Standardized Excel files are used throughout SNSB collections to record information of utilised samples and associated specimens and to link relevant ABS document numbers. Residual DNA extracts or aliquots can be transferred to the DNA and tissue storage facility at the Zoological State Collection for long term storage, to ensure availability and traceability of utilised samples beyond the life span of individual projects. Additional information can be found here: http://www.zsm.mwn.de/einrichtungen/dna-storage/.

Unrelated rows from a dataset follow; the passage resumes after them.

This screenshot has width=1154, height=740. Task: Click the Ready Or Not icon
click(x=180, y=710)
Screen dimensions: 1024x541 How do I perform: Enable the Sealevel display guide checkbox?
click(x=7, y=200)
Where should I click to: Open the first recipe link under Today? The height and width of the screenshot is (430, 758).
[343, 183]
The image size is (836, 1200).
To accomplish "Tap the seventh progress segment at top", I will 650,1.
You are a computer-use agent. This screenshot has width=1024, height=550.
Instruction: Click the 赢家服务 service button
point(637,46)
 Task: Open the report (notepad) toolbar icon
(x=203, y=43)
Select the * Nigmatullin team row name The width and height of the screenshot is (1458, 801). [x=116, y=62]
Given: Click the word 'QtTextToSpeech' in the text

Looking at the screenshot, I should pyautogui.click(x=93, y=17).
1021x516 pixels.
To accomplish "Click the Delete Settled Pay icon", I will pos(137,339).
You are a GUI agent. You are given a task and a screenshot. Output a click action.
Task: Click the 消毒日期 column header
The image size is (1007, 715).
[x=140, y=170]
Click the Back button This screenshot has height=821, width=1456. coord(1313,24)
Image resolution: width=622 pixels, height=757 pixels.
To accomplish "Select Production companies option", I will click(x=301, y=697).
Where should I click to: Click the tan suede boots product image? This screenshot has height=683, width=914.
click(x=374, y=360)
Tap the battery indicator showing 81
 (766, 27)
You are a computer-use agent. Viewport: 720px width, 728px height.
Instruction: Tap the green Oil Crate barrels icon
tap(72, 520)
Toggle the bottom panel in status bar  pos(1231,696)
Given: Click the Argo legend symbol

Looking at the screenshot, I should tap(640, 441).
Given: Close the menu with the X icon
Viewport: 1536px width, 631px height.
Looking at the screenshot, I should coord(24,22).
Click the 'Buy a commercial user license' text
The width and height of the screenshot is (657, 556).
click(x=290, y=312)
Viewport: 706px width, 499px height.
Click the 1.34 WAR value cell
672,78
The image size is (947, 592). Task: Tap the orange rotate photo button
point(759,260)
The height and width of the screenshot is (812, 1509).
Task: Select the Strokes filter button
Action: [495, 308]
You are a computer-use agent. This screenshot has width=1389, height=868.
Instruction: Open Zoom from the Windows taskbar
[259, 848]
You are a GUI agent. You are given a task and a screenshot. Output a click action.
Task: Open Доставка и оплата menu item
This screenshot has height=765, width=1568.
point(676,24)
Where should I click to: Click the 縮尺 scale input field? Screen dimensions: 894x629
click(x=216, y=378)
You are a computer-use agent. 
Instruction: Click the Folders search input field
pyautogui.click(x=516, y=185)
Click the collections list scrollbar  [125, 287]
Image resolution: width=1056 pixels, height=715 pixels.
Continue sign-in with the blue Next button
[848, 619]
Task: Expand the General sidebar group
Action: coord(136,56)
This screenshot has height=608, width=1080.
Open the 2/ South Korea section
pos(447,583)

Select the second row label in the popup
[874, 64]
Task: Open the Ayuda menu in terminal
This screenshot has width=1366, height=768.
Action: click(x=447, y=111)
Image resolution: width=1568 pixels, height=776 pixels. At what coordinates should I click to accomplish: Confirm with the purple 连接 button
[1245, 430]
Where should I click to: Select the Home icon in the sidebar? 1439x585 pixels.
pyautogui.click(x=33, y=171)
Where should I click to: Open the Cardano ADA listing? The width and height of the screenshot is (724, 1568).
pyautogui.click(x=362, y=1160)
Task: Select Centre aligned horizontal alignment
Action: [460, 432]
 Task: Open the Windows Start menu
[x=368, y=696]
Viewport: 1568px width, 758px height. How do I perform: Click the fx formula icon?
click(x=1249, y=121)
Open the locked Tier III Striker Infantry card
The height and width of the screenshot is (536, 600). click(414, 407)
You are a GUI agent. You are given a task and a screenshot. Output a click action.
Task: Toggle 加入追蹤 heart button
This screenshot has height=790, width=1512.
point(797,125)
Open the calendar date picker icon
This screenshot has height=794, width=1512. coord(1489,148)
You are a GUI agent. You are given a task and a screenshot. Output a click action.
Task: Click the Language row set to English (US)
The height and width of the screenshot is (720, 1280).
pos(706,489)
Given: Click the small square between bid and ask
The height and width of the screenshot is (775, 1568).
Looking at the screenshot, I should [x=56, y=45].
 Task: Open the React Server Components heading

For transfer of specimens, subsamples thereof or DNA samples or aliquots, the CETAF MTAs (in their original form) are used throughout all SNSB departments. ABS representatives assist colleagues and project staff when issuing MTAs. Researchers and technical staff of SNSB collections has been trained four times since July 2014 on ABS related questions, the Nagoya Protocol, obligations of users under the EU ABS laws, and SNSB’s procedures for ABS compliance. Staff of the botanical garden (gardeners and researchers) have been trained on the IPEN Code of Conduct, and curators also attended the trainings of the SNSB collections. A training record documents participation of staff to such trainings.